ただ、今回各党が示したマニフェストを見て、「またか」と、げんなりした公益法人関係者も多いのではないか。
たとえば自民党のマニフェストを読むと、「地域活性化・地方分権」の項目のなかで「地域で活動する団体やNPO法人の育成・支援」が謳われている。良い方針である。が、そこに「公益法人」の文字はない。その文字を目にするのは「財政再建」の項目中の、「無駄遣いの撲滅」という部分だ。「独立行政法人や公益法人への支出を引き続き厳しく抑制する」とそこでは述べられている。
民主党はどうか。こちらもやはり「地域主権」の項目中に「市民が公益を担う社会を実現する」という見出しを立て、「特定非営利活動法人をはじめとする非営利セクター(NPOセクター)を支援する」と謳っている。さらに認定NPO法人制度を見直し、寄附税制を拡充する・・・と続く。当然のようにここにも「公益法人」の姿はない。どこかにないかと探すと、やはり「ムダづかい」という項目の中で、「特別会計、独立行政法人、公益法人をゼロベースで見直す」とある。
ライバル政党であるにもかかわらず、NPO法人と公益法人の扱い方については判で押したように同一である(ちなみに公明党も一緒である)。あくまでNPO法人は「支援の対象」であり、公益法人は「ムダ見直しの対象」なのだ。よもや公益法人がNPOセクターの一員であろうとは、想像すらしていないかのようである。
ある程度事情に明るい人なら、ここで言われている「公益法人」は、いわゆる官製法人を指すのだと"正しい解釈"をすることもできるだろう。同じ公益法人でも民間のものとは全く違うのだと。だが一般の市民はどうか?
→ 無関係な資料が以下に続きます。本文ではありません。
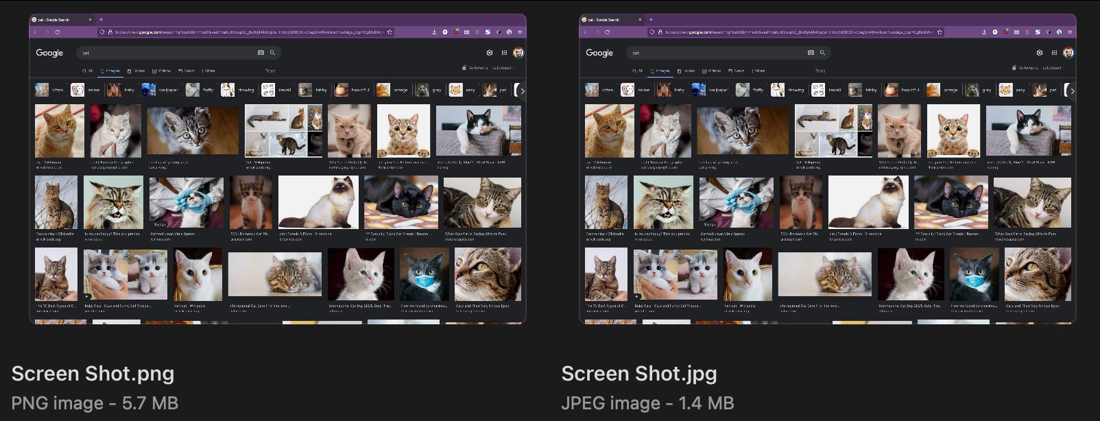Select the Screen Shot.jpg file name
This screenshot has width=1100, height=421.
tap(638, 374)
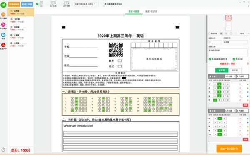Select the A3 three-column layout icon
Image resolution: width=250 pixels, height=155 pixels.
(x=67, y=4)
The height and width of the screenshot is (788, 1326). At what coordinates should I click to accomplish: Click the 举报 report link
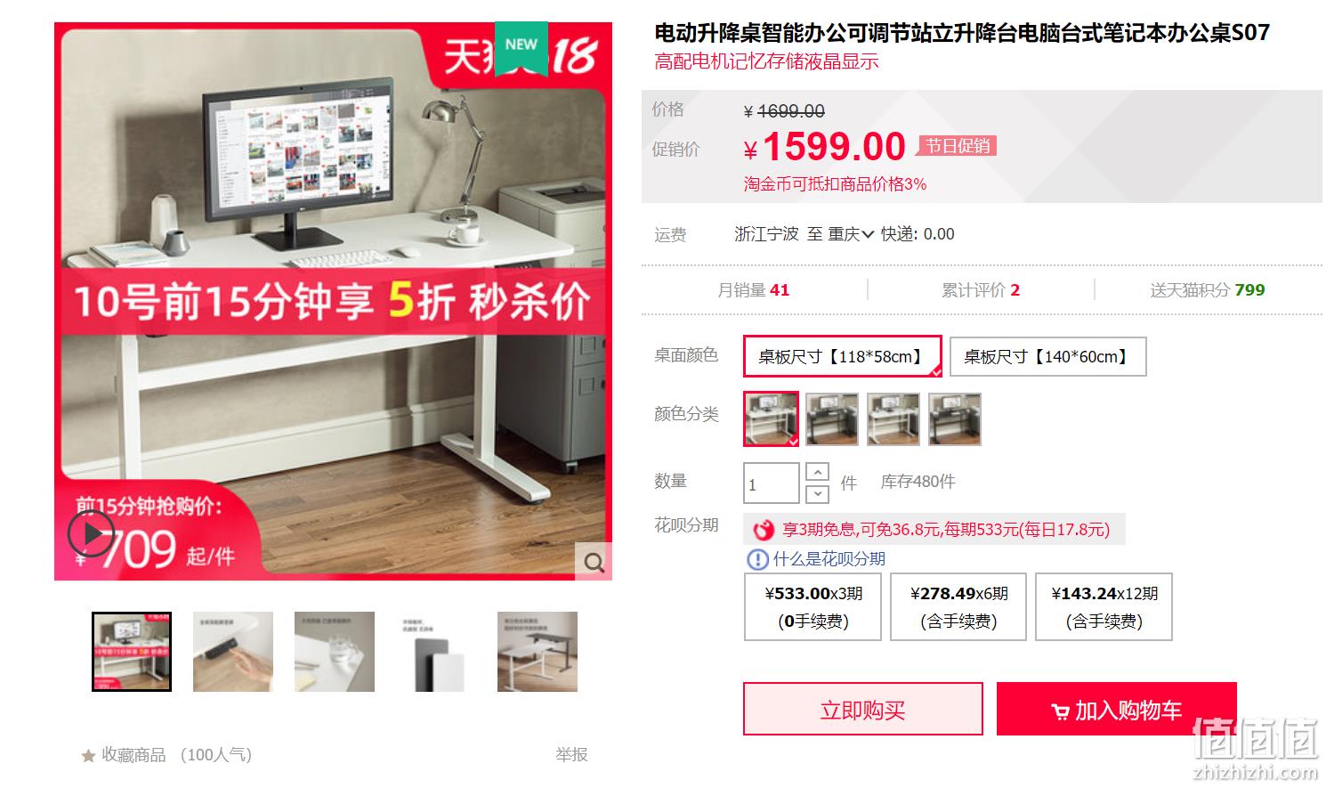(x=571, y=754)
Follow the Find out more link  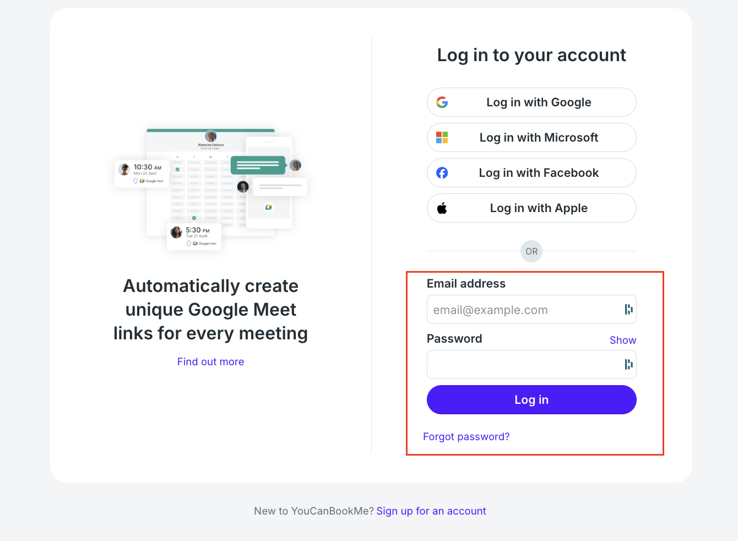pyautogui.click(x=210, y=362)

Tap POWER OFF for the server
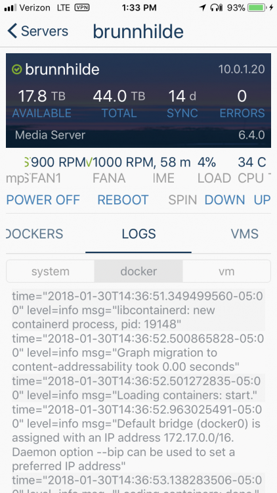[43, 200]
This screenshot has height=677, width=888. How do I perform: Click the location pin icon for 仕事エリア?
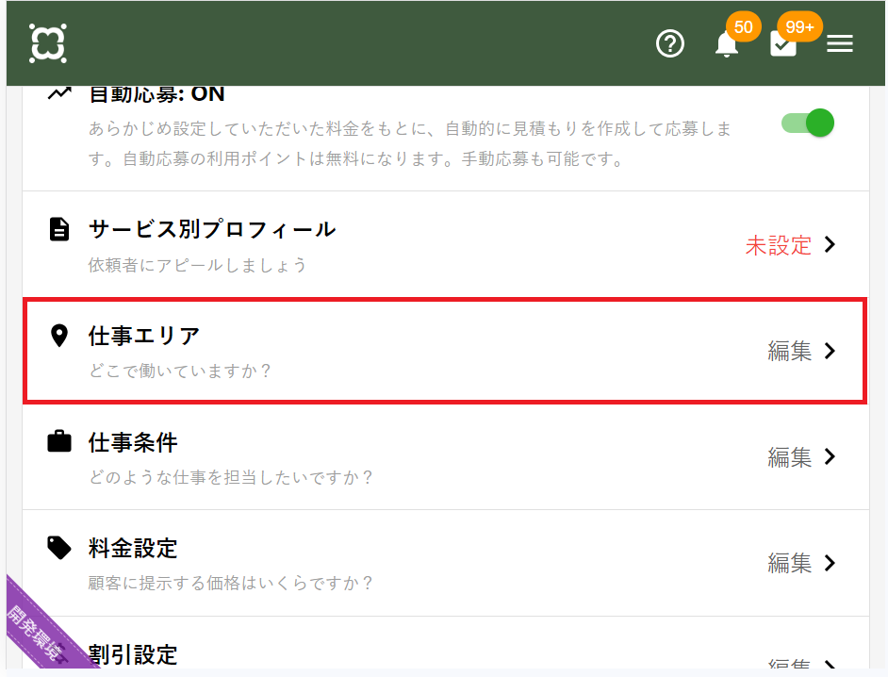point(59,336)
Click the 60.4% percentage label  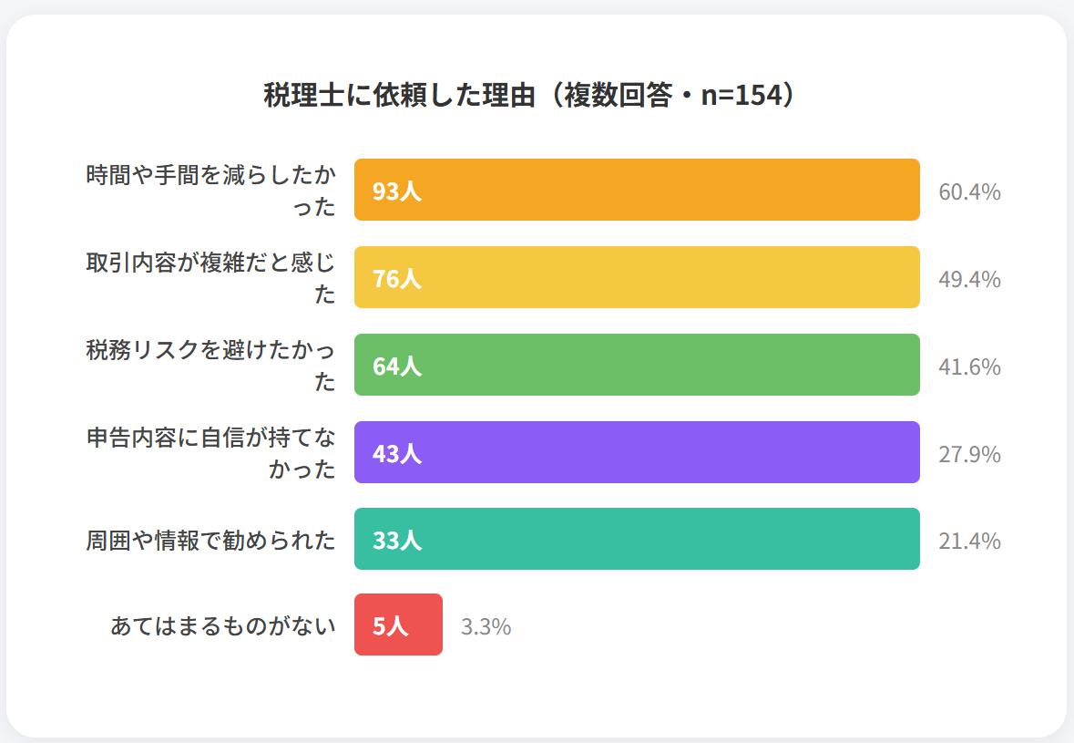pyautogui.click(x=969, y=192)
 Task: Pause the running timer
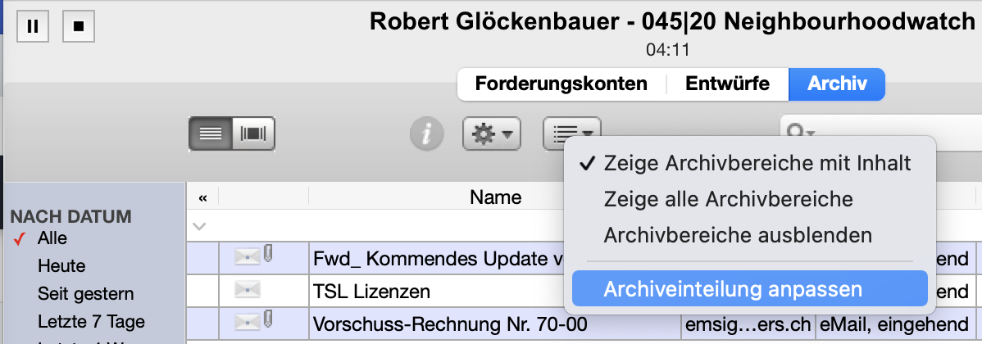point(33,26)
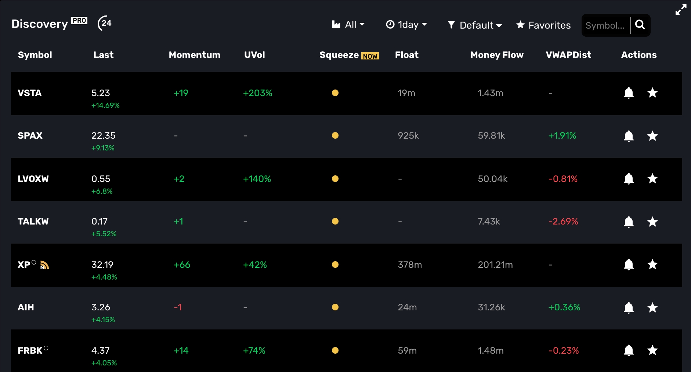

一般の人々は、「民間の団体が自発的に行う公益を目的とする事業の実施が公益の増進のために重要となっていることにかんがみ・・・」という公益認定法の総則などは読んでいない。読んでいるのは世に大量流布しているマニフェストである。「嘘も100回言えば真実になる」とはナチスの宣伝相ゲッペルスの言葉だが、繰り返しによる刷り込み効果はさように恐ろしい。
新制度がスタートしても、これでは新しい公益法人のイメージは一般の人々には見えてこないし、ましてや市民がそれを育て、支えていこうという空気は醸成されないだろう。今後はもう少し配慮のある表現をしてもらえるよう、各政党に申し入れることも必要ではないか。